What this task involves ▸
Would you repeat exactly the part of the listing below that runs from the line containing "Task: Toggle the video volume speaker" down to the line containing "Task: Click the -6 dB EQ gain label", inclusive, and nothing else?

________________________________________

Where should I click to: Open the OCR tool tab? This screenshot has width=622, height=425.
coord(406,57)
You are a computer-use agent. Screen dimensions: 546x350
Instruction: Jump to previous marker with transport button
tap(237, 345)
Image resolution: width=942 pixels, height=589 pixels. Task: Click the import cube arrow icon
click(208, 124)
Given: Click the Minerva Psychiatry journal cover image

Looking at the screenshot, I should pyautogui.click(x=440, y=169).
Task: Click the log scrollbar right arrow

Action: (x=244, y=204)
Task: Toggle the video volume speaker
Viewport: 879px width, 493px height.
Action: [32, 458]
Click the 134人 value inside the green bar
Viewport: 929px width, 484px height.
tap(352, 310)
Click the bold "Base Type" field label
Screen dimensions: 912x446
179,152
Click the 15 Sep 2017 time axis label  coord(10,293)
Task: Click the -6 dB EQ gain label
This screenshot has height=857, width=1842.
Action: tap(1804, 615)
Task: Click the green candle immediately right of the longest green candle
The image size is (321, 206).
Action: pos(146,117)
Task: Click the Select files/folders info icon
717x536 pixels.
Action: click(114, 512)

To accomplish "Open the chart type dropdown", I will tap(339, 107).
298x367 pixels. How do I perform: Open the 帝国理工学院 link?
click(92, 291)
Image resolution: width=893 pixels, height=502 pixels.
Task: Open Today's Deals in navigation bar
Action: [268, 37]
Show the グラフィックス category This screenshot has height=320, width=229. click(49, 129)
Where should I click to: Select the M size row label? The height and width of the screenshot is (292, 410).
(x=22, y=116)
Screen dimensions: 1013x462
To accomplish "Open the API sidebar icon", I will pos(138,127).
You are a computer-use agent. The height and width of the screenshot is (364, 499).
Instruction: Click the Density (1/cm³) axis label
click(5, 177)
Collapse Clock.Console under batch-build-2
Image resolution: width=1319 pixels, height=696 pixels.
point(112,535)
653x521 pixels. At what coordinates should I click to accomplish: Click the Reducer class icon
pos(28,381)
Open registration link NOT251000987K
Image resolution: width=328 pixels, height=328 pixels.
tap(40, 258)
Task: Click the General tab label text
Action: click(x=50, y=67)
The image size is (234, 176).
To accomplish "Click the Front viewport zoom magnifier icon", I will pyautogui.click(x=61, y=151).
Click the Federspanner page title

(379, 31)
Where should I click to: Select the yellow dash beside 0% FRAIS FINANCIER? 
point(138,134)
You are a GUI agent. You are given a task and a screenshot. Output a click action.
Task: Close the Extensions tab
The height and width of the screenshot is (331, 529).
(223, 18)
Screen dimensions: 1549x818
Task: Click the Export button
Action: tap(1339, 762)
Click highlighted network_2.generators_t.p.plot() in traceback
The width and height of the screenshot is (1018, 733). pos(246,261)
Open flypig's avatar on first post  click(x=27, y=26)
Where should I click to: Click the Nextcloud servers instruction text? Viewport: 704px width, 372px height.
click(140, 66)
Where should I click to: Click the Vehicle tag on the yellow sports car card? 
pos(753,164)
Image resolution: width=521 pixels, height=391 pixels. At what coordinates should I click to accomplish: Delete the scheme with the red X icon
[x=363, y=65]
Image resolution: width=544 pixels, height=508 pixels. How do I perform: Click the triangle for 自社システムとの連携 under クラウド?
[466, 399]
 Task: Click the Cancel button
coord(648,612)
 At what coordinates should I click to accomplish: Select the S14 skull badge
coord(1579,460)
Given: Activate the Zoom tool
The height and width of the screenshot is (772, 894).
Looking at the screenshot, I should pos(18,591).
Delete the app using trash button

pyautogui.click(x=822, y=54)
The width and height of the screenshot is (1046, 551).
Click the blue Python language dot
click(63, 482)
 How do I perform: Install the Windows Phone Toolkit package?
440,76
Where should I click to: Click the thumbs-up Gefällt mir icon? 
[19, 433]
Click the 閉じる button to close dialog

________________________________________

Answer to this task ▸
Task: Toggle the video volume speaker
Viewport: 879px width, 493px height.
Action: [32, 458]
Click the 134人 value inside the green bar
Viewport: 929px width, 484px height.
tap(352, 310)
Click the bold "Base Type" field label
Screen dimensions: 912x446
179,152
Click the 15 Sep 2017 time axis label  coord(10,293)
Task: Click the -6 dB EQ gain label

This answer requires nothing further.